Movements that either place constant tension on a muscle or place the greatest tension on a muscle at shorter muscle lengths (in a contracted position) are best suited for creating a pump. For this reason, exercises like the pec deck, pullover machine, leg extension, leg curl, back extension, barbell glute bridge, lateral raise, concentration curl, and rope tricep extension are valuable.
When done for medium to high reps with short rest periods and multiple sets, they can produce a skin-splitting pump. Bands and chains can be used as well to keep more constant loading on the muscle throughout the repetition, depending on the exercise’s strength curve.
Movements that place the greatest tension at long muscle lengths (in a stretched position) are best suited for creating muscle damage. For this reason, exercises like chest flies, pullovers, lunges, RDLs, good mornings, incline db curls, and overhead cable tricep extensions are valuable.

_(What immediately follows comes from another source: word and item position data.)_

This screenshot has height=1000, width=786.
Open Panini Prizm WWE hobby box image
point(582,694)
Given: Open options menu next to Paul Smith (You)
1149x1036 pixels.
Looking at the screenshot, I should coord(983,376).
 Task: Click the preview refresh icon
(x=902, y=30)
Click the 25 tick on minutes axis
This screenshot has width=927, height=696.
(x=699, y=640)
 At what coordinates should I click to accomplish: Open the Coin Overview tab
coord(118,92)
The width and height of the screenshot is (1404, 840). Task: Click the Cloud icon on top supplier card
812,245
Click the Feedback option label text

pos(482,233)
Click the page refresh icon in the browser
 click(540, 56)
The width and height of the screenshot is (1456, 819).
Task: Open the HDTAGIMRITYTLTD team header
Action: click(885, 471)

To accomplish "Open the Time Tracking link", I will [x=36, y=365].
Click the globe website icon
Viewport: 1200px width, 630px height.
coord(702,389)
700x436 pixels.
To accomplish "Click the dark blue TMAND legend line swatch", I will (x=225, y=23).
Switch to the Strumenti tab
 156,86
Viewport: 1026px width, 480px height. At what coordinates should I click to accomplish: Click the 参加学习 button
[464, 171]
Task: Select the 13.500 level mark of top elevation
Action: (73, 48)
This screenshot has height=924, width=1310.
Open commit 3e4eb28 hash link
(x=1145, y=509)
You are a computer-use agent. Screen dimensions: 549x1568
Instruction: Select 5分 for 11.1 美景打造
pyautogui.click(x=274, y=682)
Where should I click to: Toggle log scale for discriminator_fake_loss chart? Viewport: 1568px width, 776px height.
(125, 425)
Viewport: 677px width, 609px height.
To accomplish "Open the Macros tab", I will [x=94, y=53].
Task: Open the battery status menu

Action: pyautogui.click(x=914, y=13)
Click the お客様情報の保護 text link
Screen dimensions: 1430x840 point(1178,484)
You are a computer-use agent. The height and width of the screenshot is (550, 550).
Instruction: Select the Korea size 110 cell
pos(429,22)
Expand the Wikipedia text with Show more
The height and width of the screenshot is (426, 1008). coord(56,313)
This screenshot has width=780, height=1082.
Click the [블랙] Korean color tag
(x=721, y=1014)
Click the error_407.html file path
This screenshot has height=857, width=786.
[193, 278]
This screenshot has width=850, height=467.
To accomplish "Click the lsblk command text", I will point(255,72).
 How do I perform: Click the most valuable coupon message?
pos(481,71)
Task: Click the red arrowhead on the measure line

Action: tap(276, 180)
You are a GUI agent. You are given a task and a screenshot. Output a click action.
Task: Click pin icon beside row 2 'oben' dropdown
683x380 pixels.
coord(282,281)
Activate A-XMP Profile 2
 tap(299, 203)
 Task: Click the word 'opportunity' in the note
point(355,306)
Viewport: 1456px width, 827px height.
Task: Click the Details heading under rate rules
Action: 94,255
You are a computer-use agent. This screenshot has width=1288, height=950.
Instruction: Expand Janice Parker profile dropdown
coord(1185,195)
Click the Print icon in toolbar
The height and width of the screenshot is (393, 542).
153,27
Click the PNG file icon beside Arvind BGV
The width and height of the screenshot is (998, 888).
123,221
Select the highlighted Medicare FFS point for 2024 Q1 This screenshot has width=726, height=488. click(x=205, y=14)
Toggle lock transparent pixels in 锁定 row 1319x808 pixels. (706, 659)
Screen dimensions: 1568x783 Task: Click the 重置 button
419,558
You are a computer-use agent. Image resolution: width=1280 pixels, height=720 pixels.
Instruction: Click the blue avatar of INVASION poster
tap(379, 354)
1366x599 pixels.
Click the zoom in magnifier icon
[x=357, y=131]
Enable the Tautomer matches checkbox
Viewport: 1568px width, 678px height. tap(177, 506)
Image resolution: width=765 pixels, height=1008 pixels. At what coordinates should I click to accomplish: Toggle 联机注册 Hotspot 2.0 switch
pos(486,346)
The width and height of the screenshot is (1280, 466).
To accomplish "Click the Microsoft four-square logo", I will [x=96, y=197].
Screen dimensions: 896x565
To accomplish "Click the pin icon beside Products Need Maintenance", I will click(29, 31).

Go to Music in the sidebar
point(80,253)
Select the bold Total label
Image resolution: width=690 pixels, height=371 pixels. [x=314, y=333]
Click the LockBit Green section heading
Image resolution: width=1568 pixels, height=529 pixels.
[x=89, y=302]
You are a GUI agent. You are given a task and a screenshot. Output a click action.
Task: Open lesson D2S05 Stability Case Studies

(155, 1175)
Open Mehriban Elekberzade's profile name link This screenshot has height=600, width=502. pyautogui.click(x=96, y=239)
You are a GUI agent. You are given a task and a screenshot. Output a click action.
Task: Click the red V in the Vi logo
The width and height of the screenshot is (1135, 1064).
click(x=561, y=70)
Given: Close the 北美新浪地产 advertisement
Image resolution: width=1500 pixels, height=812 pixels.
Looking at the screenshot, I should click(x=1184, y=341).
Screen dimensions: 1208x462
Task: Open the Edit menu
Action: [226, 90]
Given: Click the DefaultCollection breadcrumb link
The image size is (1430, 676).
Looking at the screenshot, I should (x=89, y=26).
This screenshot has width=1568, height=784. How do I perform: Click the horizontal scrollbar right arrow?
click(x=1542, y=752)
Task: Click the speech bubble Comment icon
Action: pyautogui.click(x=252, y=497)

Dumbbells can be used for pressing or rowing movements to place a greater stretch on the muscles, and full squats or deficit deadlifts can be performed to increase the joint ROM. Finally, eccentrics or eccentric-accentuated movements can be performed to target muscle damage.
However, there’s a fine line between optimal damage and excessive damage. Damage is overrated and can easily do more harm than good if it interferes with strength gains and training frequency.
Feeling a bit of soreness the following day or two is fine, but barely being able to sit down, or feeling like a muscle is going to pull from a simple activity, is overkill. Stimulate, don’t annihilate.
Wrapping Things Up
Ronnie Coleman said it best: Everybody wanna be a bodybuilder, but nobody wanna lift no heavy ass weight. Getting a pump and feeling the burn is easy, but getting stronger year in and year out is hard work. Very hard! Setting PRs requires focus, determination, and consistency.
For this reason, reserve most of your mental energy for getting stronger. After you’ve warmed up and have begun your training session, start off with your heavy compound movements and try to set PRs. Rest fully in between sets and psyche yourself up appropriately.
After the heavy work is done, it’s time to have some fun. Choose some targeted movements and seek the pump and burn. Don’t work yourself up too much mentally, just bust out some medium to high rep sets with short rest periods. Don’t be overly concerned with setting PRs during pump work. Focus on feeling the targeted muscle taking on the brunt of the work and fully fatiguing the fibres.
The majority of your mental energy should be focused on gaining strength via the big basics such as squats, deadlifts, hip thrusts, bench presses, and chins.
However, some of your mental energy should be focused on muscle activation and inducing metabolic stress. Becoming freakishly strong at the big basics through a variety of rep ranges might be the source of 80% of your hypertrophy gains over time. But if strength alone is your sole endeavour, you’ll likely leave 20% of room on the table for maximum muscularity.
The increased satellite cell fusion, hypoxia, occlusion, and cell swelling that accompanies pump and burn type training provides the icing on the cake, and this adds up over time. Sticking to solely heavy work or solely high-rep work won’t build the optimal physique – you need the best of both styles of training if you want to reach your maximum muscular potential.
Muscles don’t just respond to tension. They respond to tension, metabolic stress, and damage. A sweet spot of these factors likely exists that maximizes hypertrophy, and the ideal combination might differ between individuals. Until future research sheds light on the precise formula, bust out your heavy compound work first during your workouts and then choose some lighter, targeted movements and focus on inducing metabolic stress.
If you’ve been ignoring these factors, I bet that you’ll notice favourable hypertrophic adaptations within a few months of adding in pump and burn methodology.
Bodybuilders do this for a reason, and so should you!
Don’t chase excessive soreness – it’s counterproductive to strength gains and will occur naturally with good training anyway.